Work instructions: Write out, word for word, the line that contains "Given: Click the" and each line after it down to the last line of the data below. Include nothing more.

Extracted records:

BEGIN

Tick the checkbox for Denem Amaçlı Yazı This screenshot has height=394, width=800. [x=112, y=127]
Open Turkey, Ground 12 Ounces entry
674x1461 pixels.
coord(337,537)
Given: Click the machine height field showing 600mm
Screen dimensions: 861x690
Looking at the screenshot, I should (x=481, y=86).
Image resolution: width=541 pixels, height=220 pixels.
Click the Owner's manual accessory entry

END

Response to this task:
Given: Click the machine height field showing 600mm
Screen dimensions: 861x690
Looking at the screenshot, I should (x=481, y=86).
Image resolution: width=541 pixels, height=220 pixels.
Click the Owner's manual accessory entry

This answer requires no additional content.